Will your military pension or a soon-to-be ex-spouse's military pension be subject to division in your divorce? Generally, yes -- to the extent of the benefits that accrued during the marriage. In a community property state such as Nevada, this would mean that a military pension valued at $200,000 (all of which accrued during the marriage) would usually be split 50/50 in a divorce. If only $100,000 of that amount accrued during the marriage, however, then the non-military spouse would usually be awarded about $50,000.
Unfortunately, dividing military retirement benefits in a divorce isn't always so simple. In fact, it's often highly complicated because the Nevada laws and federal laws that govern the division of military benefits differ in several important ways. One of the most troublesome areas, however, involves marriages that did not overlap a military spouse's service time by at least 10 years.

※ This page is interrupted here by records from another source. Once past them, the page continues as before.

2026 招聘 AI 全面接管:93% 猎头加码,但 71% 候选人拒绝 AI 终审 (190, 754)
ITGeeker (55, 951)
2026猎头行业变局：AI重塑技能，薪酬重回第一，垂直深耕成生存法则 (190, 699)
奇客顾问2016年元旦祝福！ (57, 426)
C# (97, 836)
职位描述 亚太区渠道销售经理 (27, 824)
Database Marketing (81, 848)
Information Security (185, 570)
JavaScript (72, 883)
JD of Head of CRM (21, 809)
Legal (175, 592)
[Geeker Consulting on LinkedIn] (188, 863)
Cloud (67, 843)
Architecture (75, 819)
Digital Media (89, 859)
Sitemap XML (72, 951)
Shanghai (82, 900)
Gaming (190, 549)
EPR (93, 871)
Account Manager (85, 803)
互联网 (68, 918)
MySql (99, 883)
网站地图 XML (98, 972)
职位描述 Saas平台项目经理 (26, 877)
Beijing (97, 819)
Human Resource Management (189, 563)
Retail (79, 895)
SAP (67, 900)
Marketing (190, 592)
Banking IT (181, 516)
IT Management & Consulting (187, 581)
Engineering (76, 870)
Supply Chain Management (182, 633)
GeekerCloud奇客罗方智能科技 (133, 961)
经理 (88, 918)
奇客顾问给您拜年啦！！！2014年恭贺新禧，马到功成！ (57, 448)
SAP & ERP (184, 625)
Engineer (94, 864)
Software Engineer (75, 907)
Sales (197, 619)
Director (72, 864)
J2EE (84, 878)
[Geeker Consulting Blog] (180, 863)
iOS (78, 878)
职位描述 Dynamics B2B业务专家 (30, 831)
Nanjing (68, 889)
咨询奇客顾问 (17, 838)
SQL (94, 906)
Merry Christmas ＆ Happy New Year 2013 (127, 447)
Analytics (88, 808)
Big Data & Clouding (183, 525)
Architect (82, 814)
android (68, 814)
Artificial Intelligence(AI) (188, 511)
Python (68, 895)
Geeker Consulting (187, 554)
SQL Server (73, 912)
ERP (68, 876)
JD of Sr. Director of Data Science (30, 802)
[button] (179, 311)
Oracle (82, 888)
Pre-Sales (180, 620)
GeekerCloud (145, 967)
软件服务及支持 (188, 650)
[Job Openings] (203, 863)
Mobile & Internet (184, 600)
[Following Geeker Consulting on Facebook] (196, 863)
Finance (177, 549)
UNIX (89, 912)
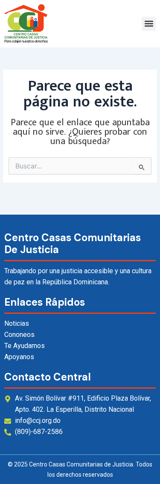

To give an example for why that is, suppose two couples, Couple A and Couple B, got divorced and each non-military spouse was awarded half of the benefits that accrued during the part of the marriage that overlapped the service time. In Couple A's case, a Nevada family court judge awarded the non-military spouse $50,000 of the $100,000 in retirement benefits that accrued over the course of an 8-year marriage. In Couple B's case, the same Nevada family court judge awarded the non-military spouse $75,000 of the $150,000 in retirement benefits that accrued over the course of a 12-year marriage.
Here's the troublesome part. Collecting the divorce-related award won't be an issue for the non-military spouse of Couple B, but it could be a huge problem for the non-military spouse of Couple A. Here's why: The government won't typically enforce a court order to divide military retirement benefits unless the marriage overlapped the military member's service time by 10 years or more.
Although this particular problem is not insurmountable, it highlights the complicated nature of divorce cases involving military retirement benefits and makes clear the importance of retaining a divorce attorney who has experience dealing with such issues.